Las tendencias moteras con más estilo

Las motos que antes eran marcadas como chatarra tienen ahora la oportunidad de convertirse en pequeñas obras de arte.
Las tendencias moteras con más estilo
Las tendencias moteras con más estilo

La industria de la moto parece estar sufriendo una de sus mayores crisis durante los últimos años, al menos en Europa donde la crisis ha pegado fuerte en el nivel adquisitivo del usuario, que se ha deshecho de sus vicios. Y sin embargo, casi al mismo tiempo que golpeaba esa crisis en los fabricantes, nuevas compañías, también centradas en las dos ruedas, no sólo salían a flote sino que se convertían en verdaderas multinacionales. En España preparadores como Café Racer Dreams, Fuel Motorcycles o El Solitario son compañías consolidadas tanto dentro como fuera de nuestras fronteras. De un tiempo a esta parte, la moto de serie tal como la conocíamos ha caído y en su lugar ha crecido de forma fulgurante  el sector custom.

Arropado mayoritariamente por el sector masculino en torno a los 30 años – lo que otros insisten en llamar hipster –, la industria custom ha evolucionado sin límites. Al usuario tipo de barbas, camisas y cortes de pelo clásicos le acompañan ahora también las motos, pero alejadas del plástico moderno y la última tecnología para asimilar el metal, la mecánica y los estilos de los años 50, 60 y 70. Tendencias que estaban más que muertas son ahora el core de tiendas de accesorios donde el cuero tiene un papel protagonista y se respira el aroma de ceras y pomadas para el pelo.

Una segunda juventud para lo que antes era chatarra

Del mismo modo que el adulto busca rejuvenecer gracias a la sensación de libertad de la moto, las que antes eran máquinas desechadas y marcadas como chatarra tienen ahora la oportunidad de convertirse en pequeñas obras de arte. Sin entrar en demasiados detalles, éstas son unos buenos ejemplos de las tendencias actuales. 

Café Racer: Norton se reinventa

El café racer nace en realidad ya en los años 50 al término de la Segunda Guerra Mundial en Reino Unido. Los jóvenes de entonces, principalmente rockers, despojaban sus motos de lo superfluo para alcanzar mejores prestaciones. Sin carenados la mecánica queda al aire y sin intención alguna de viajar con ella, los manillares (semi-manillares en realidad) quedan lo suficientemente bajos como para forzar una posición deportiva capaz de castigar las muñecas más sanas.

Scrambler

Tan fuerte ha pegado que actualmente todas las grandes marcas han virado y constituido su propio catálogo Scrambler. Ducati, por poner el ejemplo más claro, no sólo ha añadido una familia Scrambler sino que además ha diferenciado Ducati de Ducati Scrambler, como marca propia con su línea de accesorios y motos. 

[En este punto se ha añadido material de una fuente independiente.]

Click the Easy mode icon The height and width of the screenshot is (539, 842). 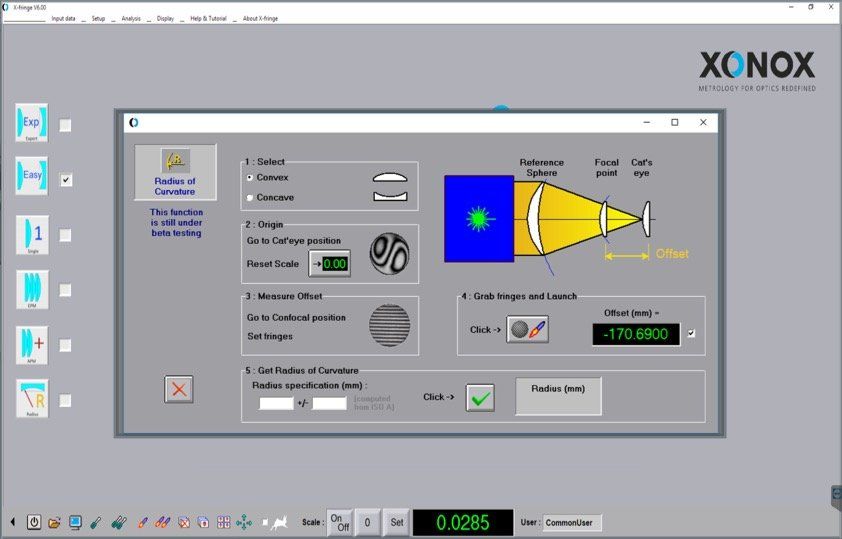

La Scrambler es una moto nacida con un doble propósito; poder salir por asfalto sin problemas pero garantizando ciertas aptitudes camperas. Es por ello que se montan unas suspensiones de mayor recorrido, gomas con taco o mixtas y un manillar alto y plano que facilite las maniobras sobre tierra o arena.

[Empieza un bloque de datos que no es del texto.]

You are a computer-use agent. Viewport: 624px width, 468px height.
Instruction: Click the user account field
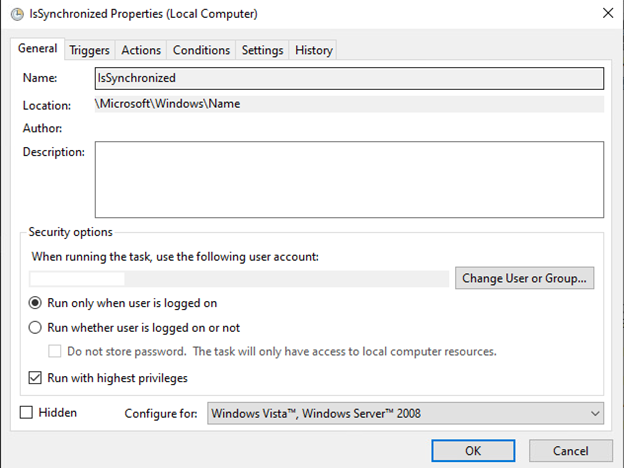239,278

Bobber: Una BMW R5 recreada por la propia BMW

La Bobber es una moto de intenciones más relajadas que encuentra sus orígenes ya en los años 30. La postura de conducción es más relajada y podemos identificarlas por la ausencia o recorte del colín (guardabarros) en la parte trasera. Como no aspiran a marcar los mejores tiempos o dar ningún salto, son motos muy bajas y largas con neumáticos calcados tanto en el eje delantero como el trasero (a menudo firmados por Firestone).

Flat Tacker

Quizás el flat track no sea muy conocido en nuestro país, pero durante años fue una de las principales competiciones del motor en Estados Unidos. Se corre sobre un suelo de tierra alisada en forma de óvalo con motos que carecen de freno o guardabarros delanteros (pues resultan del todo innecesarios). Sus neumáticos ahorran en anchura  y a bordo nos encontramos con los mínimos elementos decorativos y un manillar alto con el que poder mantener el control de la moto durante las continuas cruzadas.

Líneas Heritage

Además de las custom propiamente dichas, es decir, motos personalizadas, las grandes marcas están también desarrollando sus propios productos de línea vintage. Las Modern Classics de Triumph, las Heritage de BMW o las Faster Sons de Yamaha son una clara declaración de intenciones. Junto al catálogo de motos cada una de ellas brinda toda una oferta de prendas (botas, camisetas, chaquetas, guantes, gorros, camisas…) para el piloto y de accesorios (escapes, depósitos, asientos, manillares…) para las motos. Si hablamos de las principales marcas, el desembolso empieza en los 8.000 euros hasta los límites que cada uno quiera asimilar.